Groups like this are sprouting up all across the country, including right here in Colorado.
One of the Colorado groups is called “Foundation.” They’re the current Rocky Mountain Barbershop Collegiate Quartet Champion, and are a part of the large barbershop chorus “Sound of the Rockies” from Centennial Colorado.
21 year old Andrew Jaramillo of Aurora is a junior at the University of Northern Colorado. He sings Tenor in the group, and is excited reality singing shows are giving barbershop quartet singing a renewed popularity.
“It’s fantastic that its happening, acapella is getting the exposure is getting , any exposure is good exposure, to show a little of our harmony I think right now is really exciting, because we’re seeing the pieces come together for a resurgence in these activities.”
James Estes agrees. He’s the Music Education Coordinator for the Barbershop Harmony Society which is based in Nashville. “Singing wasn’t exactly the coolest thing to do, American Idol, Glee, The Sing Off, America’s Got Talent - it’s becoming more and more acceptable, for young guys to sing.”
Estes says his national organization of around 25,000 members is seeing something like a camel hump in terms of interest in the art form. One is in the 60 and older crowd with the other made up of the younger generation, men in their late teens and early to mid-twenties. He says they’re really excited about the art form, and excited about singing in General.
John Harlow a Sound of the Rockies chorus member from Longmont says it’s natural for this art form to be popular with a younger singing audience. “First thing is you don’t have to read music to sing barbershop. You can learn it by ear.”

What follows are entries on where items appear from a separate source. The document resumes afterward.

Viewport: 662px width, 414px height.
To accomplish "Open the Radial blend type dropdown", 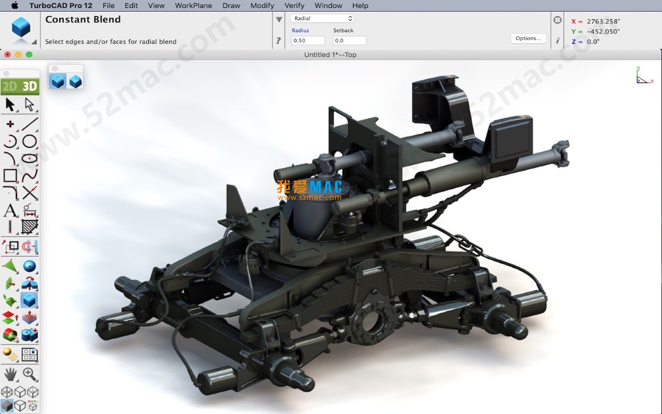I will click(x=322, y=17).
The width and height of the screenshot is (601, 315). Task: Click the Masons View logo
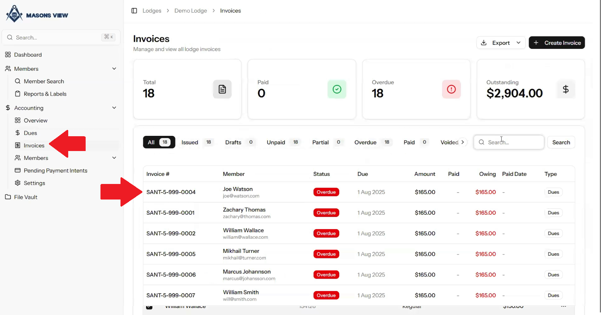pos(37,14)
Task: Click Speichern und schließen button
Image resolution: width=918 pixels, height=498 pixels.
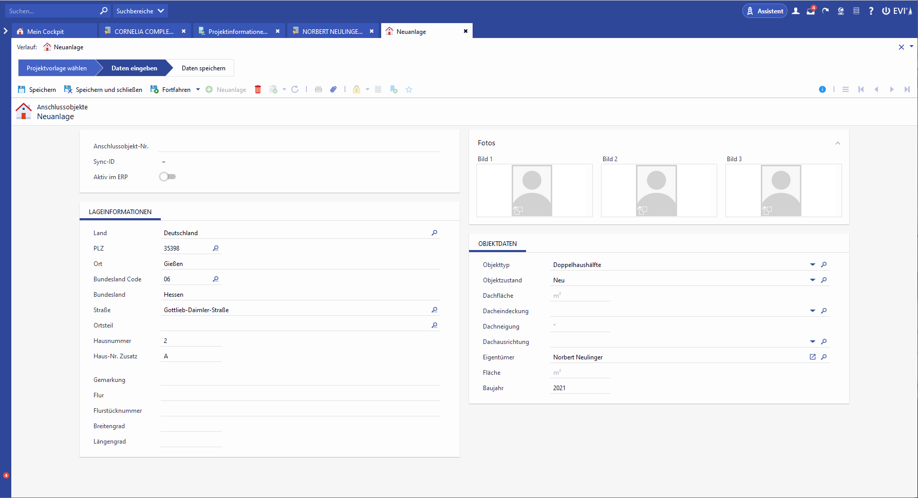Action: (103, 89)
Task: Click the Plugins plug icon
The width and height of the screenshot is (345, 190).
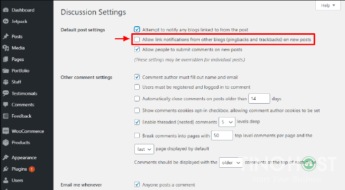Action: tap(6, 169)
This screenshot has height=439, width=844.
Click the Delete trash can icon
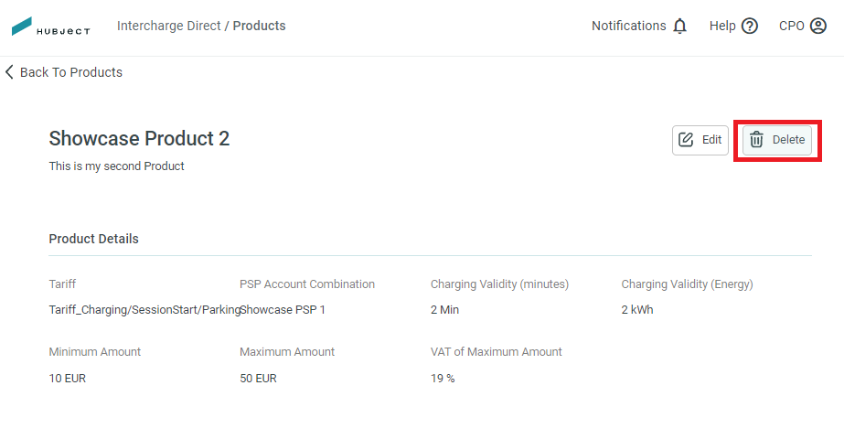[756, 140]
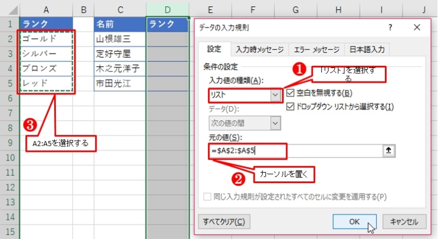The width and height of the screenshot is (438, 239).
Task: Open the disabled データ dropdown
Action: click(275, 124)
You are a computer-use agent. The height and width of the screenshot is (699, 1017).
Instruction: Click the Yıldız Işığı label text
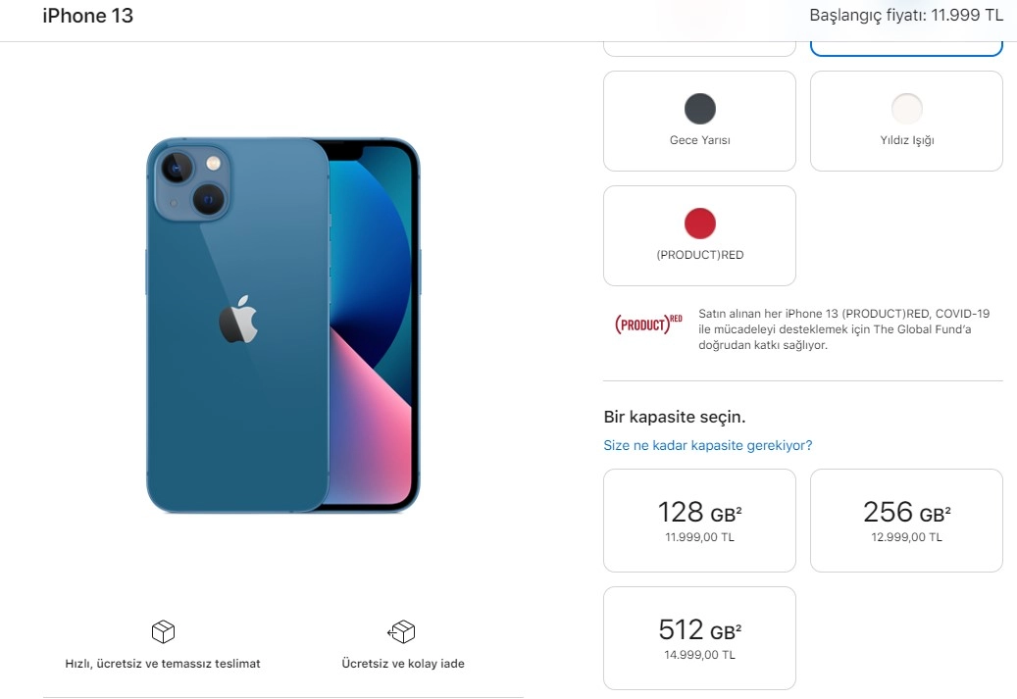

He’s been singing Barbershop for over 15 years, with various choruses around the country. Harlow says it’s a joy and a pleasure to sing barbershop, and he’s happy that younger men are finding the music, and feeling as good as he feels. And finding their feeling of accomplishment.
Andrew Jaramillo agrees. He says there’s nothing like the rush of singing on stage in front of thousands of barbershop fans with 4 of your closest friends. “There’s this moment when they shut the doors and he says everybody in your seats, and then you hear the applause drum up, and you get on stage and you get to hear that and experience this huge crowd of sometimes varies from 3,000 to 6,000. To have the opportunity to sing for those people is an absolute joy.”
The Barbershop Harmony Society holds yearly conventions around the country. Thousands come together to compete in barbershop quartet and chorus competitions. Andrew hopes as men his age become more energized about performing acapella, and exploring the music, the art form of Barbershop singing will see its numbers grow exponentially.